VI. Heiligendammer-Gespräche ·
06.–08.
Mai 2005
Seebad Heiligendamm
Anlass:
Wirtschaftliche
Kriterien bei Therapieentscheidungen stellen ein Problem dar, auf das Ärzte,
Pflegende und Therapeuten unzureichend vorbereitet sind. Unter den Leitbegriffen
Wettbewerb und Rationalisierung verändern sich nicht nur Finanzierung,
Organisation und Arbeitsbedingungen in der Medizin, sondern auch die ärztliche
Indikationstellungen und die Qualität der Versorgung. Es herrscht Orientierungslosigkeit
in der Medizin und Heilkunde: ein Anlass zu ethischer Reflexion.
Grund:
Aus
Versorgungsbereichen werden zunehmend Marktsegmente, aus dem
"GesundheitsWesen" werden tendenziell eine
"GesundheitsBranche" und eine "GesundheitsIndustrie".

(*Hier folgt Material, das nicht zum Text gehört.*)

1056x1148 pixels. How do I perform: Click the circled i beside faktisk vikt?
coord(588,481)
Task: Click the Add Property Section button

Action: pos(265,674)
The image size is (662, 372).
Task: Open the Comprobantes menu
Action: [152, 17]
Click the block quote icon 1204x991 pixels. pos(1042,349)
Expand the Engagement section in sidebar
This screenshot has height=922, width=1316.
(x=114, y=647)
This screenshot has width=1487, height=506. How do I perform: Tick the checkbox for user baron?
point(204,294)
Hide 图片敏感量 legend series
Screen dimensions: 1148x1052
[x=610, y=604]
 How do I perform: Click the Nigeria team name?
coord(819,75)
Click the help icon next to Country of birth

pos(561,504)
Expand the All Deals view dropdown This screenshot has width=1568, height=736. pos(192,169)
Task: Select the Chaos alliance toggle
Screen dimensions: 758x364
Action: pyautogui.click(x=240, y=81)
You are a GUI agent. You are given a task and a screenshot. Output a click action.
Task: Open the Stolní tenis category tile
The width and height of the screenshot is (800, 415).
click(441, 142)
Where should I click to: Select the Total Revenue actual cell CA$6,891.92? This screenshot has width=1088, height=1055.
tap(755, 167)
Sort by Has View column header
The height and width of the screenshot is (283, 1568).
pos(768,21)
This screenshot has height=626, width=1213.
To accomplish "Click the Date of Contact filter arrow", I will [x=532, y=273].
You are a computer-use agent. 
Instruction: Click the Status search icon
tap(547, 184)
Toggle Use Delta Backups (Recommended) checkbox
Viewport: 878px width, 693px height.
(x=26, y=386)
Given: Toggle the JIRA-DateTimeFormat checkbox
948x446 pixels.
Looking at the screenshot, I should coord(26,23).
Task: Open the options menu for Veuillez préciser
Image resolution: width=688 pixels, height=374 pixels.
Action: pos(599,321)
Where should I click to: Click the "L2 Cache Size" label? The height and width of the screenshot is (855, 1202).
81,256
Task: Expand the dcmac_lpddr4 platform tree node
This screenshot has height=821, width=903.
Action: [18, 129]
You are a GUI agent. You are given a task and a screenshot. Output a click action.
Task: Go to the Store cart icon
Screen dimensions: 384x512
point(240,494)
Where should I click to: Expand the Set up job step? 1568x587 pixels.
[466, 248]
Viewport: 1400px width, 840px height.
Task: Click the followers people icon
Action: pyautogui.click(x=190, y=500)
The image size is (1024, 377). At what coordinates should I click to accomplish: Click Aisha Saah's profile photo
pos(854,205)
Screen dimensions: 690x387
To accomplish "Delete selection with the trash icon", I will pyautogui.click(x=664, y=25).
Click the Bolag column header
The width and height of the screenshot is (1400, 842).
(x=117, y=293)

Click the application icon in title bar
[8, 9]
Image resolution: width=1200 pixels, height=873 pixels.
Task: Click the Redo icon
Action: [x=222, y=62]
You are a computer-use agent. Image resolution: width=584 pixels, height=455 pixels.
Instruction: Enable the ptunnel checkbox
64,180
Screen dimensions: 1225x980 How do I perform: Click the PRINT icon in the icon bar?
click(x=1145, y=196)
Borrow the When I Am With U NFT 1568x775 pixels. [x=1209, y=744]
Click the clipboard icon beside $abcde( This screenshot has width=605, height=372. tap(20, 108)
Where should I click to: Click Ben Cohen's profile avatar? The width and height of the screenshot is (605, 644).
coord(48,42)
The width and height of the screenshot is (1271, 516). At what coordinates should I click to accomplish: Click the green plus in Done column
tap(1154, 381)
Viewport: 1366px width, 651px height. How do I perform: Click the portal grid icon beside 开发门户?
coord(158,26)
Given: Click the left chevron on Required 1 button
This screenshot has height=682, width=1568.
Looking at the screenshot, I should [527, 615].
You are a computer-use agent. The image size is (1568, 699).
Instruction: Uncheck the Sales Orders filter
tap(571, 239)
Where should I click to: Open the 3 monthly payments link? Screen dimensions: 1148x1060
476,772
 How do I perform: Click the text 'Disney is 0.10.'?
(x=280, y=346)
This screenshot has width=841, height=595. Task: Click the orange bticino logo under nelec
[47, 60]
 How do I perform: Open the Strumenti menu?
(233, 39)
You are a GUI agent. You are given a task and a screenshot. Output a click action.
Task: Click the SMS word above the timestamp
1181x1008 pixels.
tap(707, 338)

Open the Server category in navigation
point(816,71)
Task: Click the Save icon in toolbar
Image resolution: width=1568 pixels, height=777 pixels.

Perspektivisch scheint sogar der Patient zu Gunsten eines "Health Care
Consumers" abgeschafft zu werden. Ein wesentliches Gut unserer Kultur ist
ernsthaft bedroht: die Arzt-Patient-Beziehung.
Der Motor der
Entwicklung der ZukunftsBranche "Heilkunde" liegt längst nicht mehr
in ihrem eigenen Zentrum, sondern ist eng verbunden mit den
Verzinsungsinteressen von Kapital. Für das "GesundheitsWesen"
bedeutet dies, dass ein viele Jahrzehnte dauernder Dornröschenschlaf mehr oder
weniger abrupt vorbei geht. Zunehmende Fortschrittlichkeit und technisch
innovative Machbarkeit, demografischer Wandel und Umstrukturierung, sowie der
notwendig gewordene moderne Wandel traditioneller medizinischer Werte auf Grund
neuer Wertstellungen in dem bislang nach Bismarckschen Muster regulierten
Sozialsicherungssystem bestimmen zunehmend unser Denken und Handeln. Es gilt
eine veränderte Balance zwischen Plan und
Markt.
Motiv:
Gewährleistung
"guter" fortschrittlicher und zukunftsfähiger Medizin zu kleinen, und
d. h. bezahlbaren Preisen. Ökonomie und Humanität ist kein zwangsläufiger
Widerspruch.
Für eine für
beide Seiten gewinnbringende Synthese gilt es herauszufinden unter welchen
Bedingungen eine bessere Medizin und Heilkunde fortan zu organisieren ist.
Dafür ist zu hinterfragen, was denn der eigentliche "Kernbereich" der
Medizin ist, was ihre "Essenz" und was ihre "Identität".